1954. A pair of US Marshals - hard-bitten, guilt-ridden Teddy Daniels (Leonardo DiCaprio) and affable Chuck Auele (Mark Ruffalo) - arrive on the titular island to visit Ashecliffe Mental Institution, a hospital for the criminally insane. Seems that a female prisoner (Emily Mortimer) broke out of jail, seemingly vanishing into thin air. Teddy immediately clashes with the too-nice Doctor Cawley (Ben Kingsley), who believes in engaging patients rather than putting them away - and who seems to be hiding something. The Marshals are trapped on the island by a storm, and Teddy comes to think that he and his partner are being set up - especially when word of a 67th inmate leaks out.
Shutter Island could easily have been a mess, but Scorsese deftly navigates the waters of its treacherous plot. The nightmarish dreams and are perfectly integrated into the main plot, a well-done paranoid police procedural. The movie plays up sinister expectations - the ex-Nazi Doctor (Max Von Sydow), mentions of HUAC and the Cold War - wonderfully, so we're almost let down when they're deflated. The contrast to the Holocaust is disturbing, moreso if we know about Operation Paper Clip and the MKULTRA program; the paranoid fantasies of the inmates have a palpable basis in reality. Teddy's apparent moral stand against these experiments, mixed with revenge, creates a wonderfully complex protagonist, and the film's palpable atmosphere of dread and quick pacing helps as well.

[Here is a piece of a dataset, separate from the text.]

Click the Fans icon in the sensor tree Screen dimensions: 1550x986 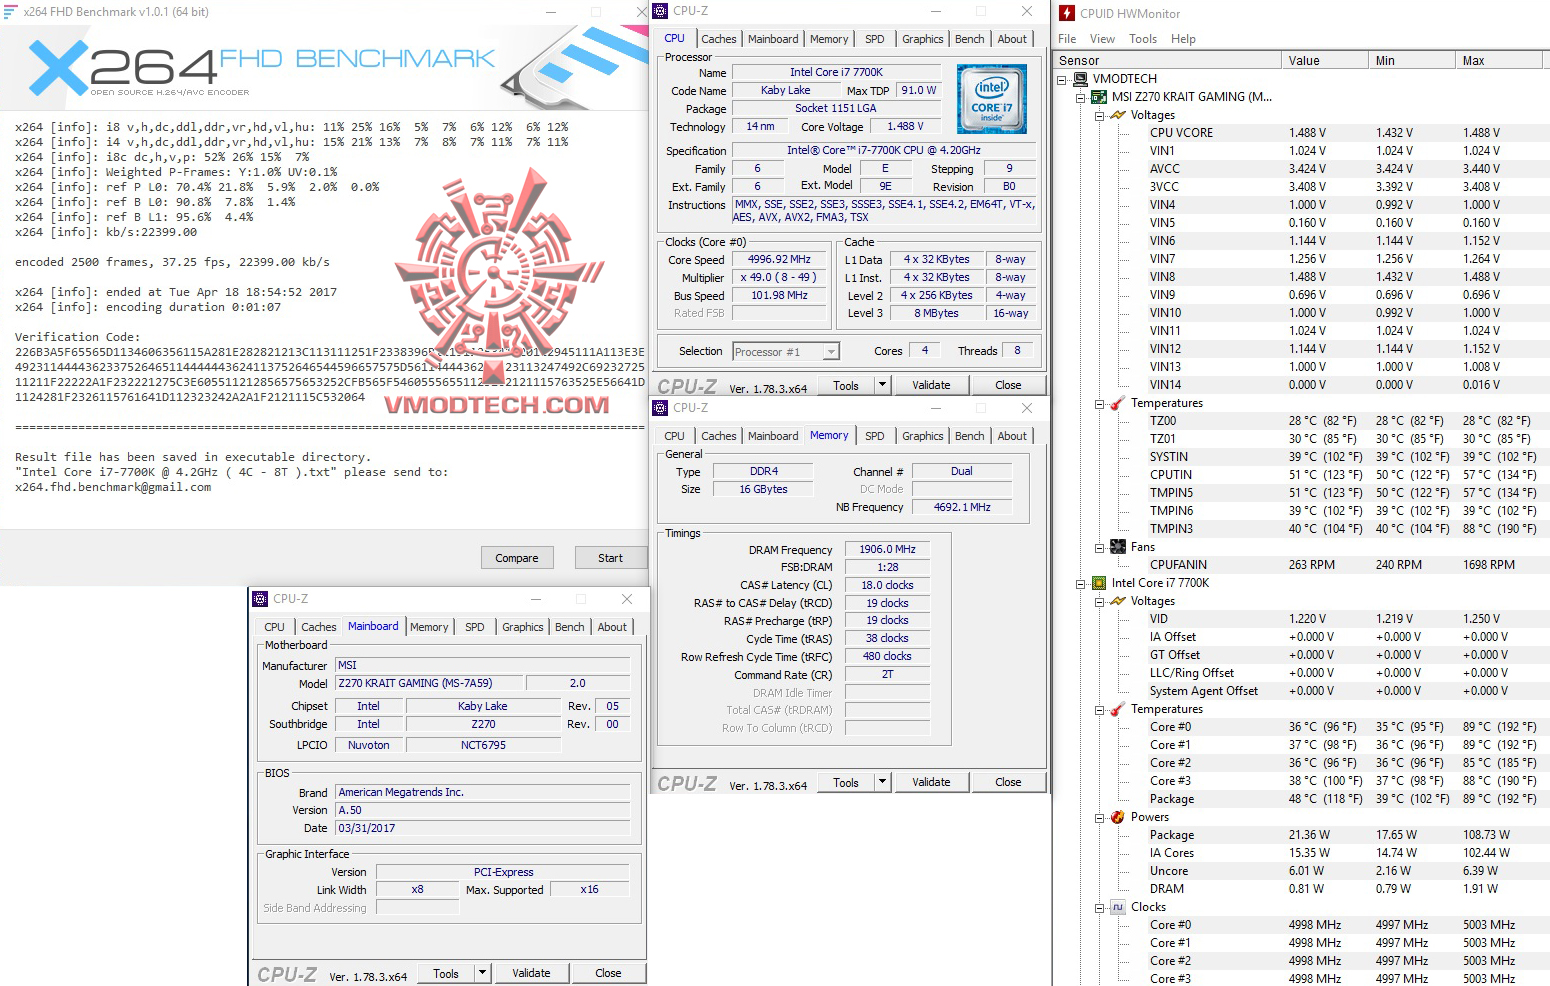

If there's a complaint about the film, it's the final 15 minutes or so. The twist itself is reasonable, if not overly original, and it does a fine job of frustrating plot expectations. However, after the secret is revealed, we're treated to an overlong explanatory scene, which seems like a retread of Hitchcock's expository excesses (Psycho, anyone?). Quite frankly, I would have preferred ambiguity to this deadeningly literal denouement. There may be more than meets the eye to the final scene, but the ship has already sailed by that point.

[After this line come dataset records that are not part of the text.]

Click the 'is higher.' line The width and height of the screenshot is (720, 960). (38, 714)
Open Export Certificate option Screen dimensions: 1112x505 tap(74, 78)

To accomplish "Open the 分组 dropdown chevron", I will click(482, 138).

Scorsese eschews his usual quick-cutting, hard-hitting directoral style for a more measured approach. Scorsese does allow himself moments of showmanship - the gothic nightmare scenes, the storm sequence, the execution of Nazi guards at Dachau - but his direction is mostly focused, intense and gripping, allowing the images to speak for themselves. Robert Richardson's cinematography is alternately sweeping and claustrophobic, and there's a fine use of instrumental music, particularly tracks by John Adams, Gustav Mahler and John Cage.
Leonardo DiCaprio nails a difficult role. Shaky accent aside, DiCaprio is completely convincing as the haunted, hard-bitten Teddy, making his later scenes particularly poignant. Ben Kingsley (Gandhi) gives his best performance in years; it's nice to see him in something other than an Uwe Boll film. Max Von Sydow (Conan the Barbarian) shines in a small part. The supporting cast is excellent: Mark Ruffalo (Zodiac), Michelle Williams (Brokeback Mountain), Jackie Earle Haley (Watchmen), Patricia Clarkson (The Untouchables), John Carroll Lynch (Gran Torino), Ted Levine (Silence of the Lambs), Elias Koteas (The Curious Case of Benjamin Button).
I can't quite give Shutter Island a "Great Movies" rating because of the ending, but everything else about it is near-perfect.